Using the equation for terminal velocity, integrating the pull of gravity and air density, and using a Cd around 0.0006 (about what a thin, guided rod would have - typical for an arrow) I get a terminal velocity that is really high - around 31,000 meters per second. Is that reasonable? Well, there is essentially zero cross section, a lot of mass, zero drag, low air density for most of the flight, and lots of distance for gravity to work over...
Sanity check: most meteorites strike around 17,000 m/s so given we're quite a bit more aerodynamic than a meteorite, it's not all that unbelievable.
One kiloton of TNT is about 4.2 gigajoules, which is a lot smaller than your number (which seems to be about 1000 times too high). Run it all, and you're around 11-12 kilotons of energy.
Unless I'm off somewhere!
Aw, come on, how many of us has not done that a few times?
No way I would post any calculation unless I wrote it all out and triple checked it.

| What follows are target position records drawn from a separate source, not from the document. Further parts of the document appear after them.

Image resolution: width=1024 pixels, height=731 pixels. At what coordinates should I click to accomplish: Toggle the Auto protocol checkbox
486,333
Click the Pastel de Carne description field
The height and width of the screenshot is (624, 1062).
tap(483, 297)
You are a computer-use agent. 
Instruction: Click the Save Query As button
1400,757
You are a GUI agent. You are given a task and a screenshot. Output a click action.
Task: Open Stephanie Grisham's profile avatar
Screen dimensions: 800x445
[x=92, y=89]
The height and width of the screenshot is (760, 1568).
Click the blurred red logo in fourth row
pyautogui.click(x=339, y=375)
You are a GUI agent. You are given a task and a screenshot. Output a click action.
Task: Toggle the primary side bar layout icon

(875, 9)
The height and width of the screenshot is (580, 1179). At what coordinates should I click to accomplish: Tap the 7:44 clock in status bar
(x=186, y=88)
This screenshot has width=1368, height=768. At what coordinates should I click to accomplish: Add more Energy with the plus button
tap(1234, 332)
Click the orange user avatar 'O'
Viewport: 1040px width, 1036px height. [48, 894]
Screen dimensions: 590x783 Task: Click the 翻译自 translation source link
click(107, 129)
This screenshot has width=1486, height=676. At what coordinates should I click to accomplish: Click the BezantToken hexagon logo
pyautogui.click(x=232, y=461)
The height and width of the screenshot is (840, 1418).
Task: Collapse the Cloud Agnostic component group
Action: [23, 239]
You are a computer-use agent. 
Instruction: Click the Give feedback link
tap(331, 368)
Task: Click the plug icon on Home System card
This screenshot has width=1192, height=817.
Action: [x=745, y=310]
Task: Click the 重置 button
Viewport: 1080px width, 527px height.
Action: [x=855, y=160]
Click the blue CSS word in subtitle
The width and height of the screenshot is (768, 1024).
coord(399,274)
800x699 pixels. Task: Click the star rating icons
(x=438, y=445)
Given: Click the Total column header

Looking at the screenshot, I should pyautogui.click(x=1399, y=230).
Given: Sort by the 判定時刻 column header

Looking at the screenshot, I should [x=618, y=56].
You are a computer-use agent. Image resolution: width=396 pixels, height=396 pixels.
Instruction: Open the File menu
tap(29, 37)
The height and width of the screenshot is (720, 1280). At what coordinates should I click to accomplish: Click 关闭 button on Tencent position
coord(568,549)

Meteorites may hit the upper atmosphere at 17000 m/s, but they sure don't hit the ground at that speed. And your tungsten pole is coming from orbit, not deep space, so it starts out at orbital velocity, about 8000 m/s.
Gravity will buy you a little coming from orbital altitude, but not 24,000 m/sec, and especially not 24,000 m/s through the atmosphere. A terminal velocity, at the earth's surface, of 31,000 m/s (that's 69,000 miles/hour, faster than *any* manmade object has *ever* gone, by a factor of almost two) ... that's completely impossible.
A kiloton is equal to 4.184 TERAjoules, not gigajoules. (It's in your link.)
So, if the rest of your calculation is correct, that's 11 or 12 tons of TNT, which would place in the upper range of conventional aerial bombs.